**** The input ****

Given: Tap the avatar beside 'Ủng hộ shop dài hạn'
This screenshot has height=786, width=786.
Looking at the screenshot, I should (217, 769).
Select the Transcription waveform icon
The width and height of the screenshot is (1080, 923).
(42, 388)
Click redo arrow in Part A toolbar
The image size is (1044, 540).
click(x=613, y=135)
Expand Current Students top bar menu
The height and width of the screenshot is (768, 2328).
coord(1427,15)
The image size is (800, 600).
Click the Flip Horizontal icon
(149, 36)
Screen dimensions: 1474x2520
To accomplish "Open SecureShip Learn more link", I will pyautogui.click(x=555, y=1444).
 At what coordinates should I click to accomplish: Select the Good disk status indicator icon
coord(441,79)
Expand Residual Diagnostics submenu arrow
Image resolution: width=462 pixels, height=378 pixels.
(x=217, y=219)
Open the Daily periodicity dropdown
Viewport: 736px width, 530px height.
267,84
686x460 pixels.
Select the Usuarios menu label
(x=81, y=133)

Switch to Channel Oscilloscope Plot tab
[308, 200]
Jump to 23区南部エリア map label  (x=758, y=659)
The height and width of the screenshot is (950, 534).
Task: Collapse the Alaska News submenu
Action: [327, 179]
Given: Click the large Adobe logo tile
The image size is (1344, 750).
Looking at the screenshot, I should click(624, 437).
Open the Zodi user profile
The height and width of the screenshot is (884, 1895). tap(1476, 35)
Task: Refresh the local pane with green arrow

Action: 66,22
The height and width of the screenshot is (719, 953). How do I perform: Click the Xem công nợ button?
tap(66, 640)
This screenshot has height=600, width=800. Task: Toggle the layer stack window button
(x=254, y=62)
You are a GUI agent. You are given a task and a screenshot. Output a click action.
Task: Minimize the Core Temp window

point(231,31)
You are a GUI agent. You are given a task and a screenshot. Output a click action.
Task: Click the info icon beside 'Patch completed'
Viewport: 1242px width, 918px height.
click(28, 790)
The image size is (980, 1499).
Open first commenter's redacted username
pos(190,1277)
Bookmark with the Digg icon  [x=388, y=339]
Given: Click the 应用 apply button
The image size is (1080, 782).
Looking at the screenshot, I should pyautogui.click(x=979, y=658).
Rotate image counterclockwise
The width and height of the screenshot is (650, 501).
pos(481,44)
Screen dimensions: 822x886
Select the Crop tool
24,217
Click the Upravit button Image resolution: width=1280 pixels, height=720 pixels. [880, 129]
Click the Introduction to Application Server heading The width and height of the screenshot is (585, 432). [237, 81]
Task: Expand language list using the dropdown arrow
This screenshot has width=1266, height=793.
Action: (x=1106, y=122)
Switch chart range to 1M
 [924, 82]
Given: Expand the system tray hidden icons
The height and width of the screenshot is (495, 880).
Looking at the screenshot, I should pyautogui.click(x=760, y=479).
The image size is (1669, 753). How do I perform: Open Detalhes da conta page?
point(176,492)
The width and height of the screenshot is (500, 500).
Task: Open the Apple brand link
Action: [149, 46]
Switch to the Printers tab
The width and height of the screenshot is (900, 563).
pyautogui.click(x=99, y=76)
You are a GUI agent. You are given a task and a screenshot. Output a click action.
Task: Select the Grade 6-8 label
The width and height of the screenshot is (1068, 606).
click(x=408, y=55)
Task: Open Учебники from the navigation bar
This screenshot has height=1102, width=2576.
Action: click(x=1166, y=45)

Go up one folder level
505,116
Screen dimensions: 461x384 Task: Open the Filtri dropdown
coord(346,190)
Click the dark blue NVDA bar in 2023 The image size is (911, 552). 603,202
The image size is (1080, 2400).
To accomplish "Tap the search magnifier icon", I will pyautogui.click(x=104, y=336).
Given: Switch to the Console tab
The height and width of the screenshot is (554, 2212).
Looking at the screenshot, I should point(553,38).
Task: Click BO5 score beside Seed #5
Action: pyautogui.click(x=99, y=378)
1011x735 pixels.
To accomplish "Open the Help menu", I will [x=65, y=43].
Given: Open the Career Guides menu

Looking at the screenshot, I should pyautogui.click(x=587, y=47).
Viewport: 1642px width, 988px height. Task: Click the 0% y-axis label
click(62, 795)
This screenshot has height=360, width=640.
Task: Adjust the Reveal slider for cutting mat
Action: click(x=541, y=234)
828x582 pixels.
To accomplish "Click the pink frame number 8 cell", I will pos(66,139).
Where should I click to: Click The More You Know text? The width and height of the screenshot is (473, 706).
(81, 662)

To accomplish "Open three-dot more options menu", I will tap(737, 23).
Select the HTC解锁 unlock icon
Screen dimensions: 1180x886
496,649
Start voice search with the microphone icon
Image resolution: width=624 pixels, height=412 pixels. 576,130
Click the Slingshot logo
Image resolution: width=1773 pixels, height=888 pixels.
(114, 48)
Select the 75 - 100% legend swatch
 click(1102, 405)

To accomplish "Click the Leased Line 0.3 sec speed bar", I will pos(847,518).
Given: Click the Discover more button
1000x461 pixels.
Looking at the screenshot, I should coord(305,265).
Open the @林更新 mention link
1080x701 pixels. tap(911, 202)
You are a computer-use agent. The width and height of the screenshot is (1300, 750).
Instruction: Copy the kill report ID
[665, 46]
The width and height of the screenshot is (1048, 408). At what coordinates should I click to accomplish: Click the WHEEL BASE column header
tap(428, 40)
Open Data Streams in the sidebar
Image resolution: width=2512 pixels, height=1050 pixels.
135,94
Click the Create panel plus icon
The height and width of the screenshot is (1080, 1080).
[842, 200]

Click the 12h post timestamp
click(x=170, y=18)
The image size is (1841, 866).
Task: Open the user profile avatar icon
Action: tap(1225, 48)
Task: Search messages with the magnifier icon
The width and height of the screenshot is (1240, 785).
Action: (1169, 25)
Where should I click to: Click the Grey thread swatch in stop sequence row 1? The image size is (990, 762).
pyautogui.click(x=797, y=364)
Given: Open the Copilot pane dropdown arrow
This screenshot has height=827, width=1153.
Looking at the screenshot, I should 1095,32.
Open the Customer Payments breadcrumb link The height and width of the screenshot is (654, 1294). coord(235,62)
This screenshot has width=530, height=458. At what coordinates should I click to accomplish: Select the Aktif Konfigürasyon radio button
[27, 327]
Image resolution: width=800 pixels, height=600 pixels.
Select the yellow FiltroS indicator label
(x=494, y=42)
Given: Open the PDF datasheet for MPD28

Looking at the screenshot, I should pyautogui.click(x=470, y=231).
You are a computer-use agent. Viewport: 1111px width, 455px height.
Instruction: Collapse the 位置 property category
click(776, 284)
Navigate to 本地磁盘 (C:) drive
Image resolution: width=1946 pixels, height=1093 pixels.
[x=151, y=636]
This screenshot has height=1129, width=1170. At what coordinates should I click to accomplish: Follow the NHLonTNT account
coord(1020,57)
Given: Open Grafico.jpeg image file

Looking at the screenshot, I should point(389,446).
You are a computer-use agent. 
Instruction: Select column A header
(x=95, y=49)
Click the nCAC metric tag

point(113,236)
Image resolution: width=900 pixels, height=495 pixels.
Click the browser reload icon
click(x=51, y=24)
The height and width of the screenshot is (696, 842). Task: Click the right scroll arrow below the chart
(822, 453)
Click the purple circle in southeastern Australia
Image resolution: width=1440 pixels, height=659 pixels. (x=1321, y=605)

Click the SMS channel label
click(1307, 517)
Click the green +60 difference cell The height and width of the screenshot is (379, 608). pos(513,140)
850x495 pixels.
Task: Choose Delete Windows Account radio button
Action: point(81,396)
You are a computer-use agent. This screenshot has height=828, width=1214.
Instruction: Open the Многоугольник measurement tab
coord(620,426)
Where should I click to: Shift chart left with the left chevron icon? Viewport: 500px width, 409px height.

****

Exercise instructions: From the entries above, give again exactly the lines running from the line with "The image size is (1669, 753)." to the line with "1011x735 pixels."; include both of those lines.

Exercise response:
The image size is (1669, 753). How do I perform: Open Detalhes da conta page?
point(176,492)
The width and height of the screenshot is (500, 500).
Task: Open the Apple brand link
Action: [149, 46]
Switch to the Printers tab
The width and height of the screenshot is (900, 563).
pyautogui.click(x=99, y=76)
You are a GUI agent. You are given a task and a screenshot. Output a click action.
Task: Select the Grade 6-8 label
The width and height of the screenshot is (1068, 606).
click(x=408, y=55)
Task: Open Учебники from the navigation bar
This screenshot has height=1102, width=2576.
Action: click(x=1166, y=45)

Go up one folder level
505,116
Screen dimensions: 461x384 Task: Open the Filtri dropdown
coord(346,190)
Click the dark blue NVDA bar in 2023 The image size is (911, 552). 603,202
The image size is (1080, 2400).
To accomplish "Tap the search magnifier icon", I will pyautogui.click(x=104, y=336).
Given: Switch to the Console tab
The height and width of the screenshot is (554, 2212).
Looking at the screenshot, I should point(553,38).
Task: Click BO5 score beside Seed #5
Action: pyautogui.click(x=99, y=378)
1011x735 pixels.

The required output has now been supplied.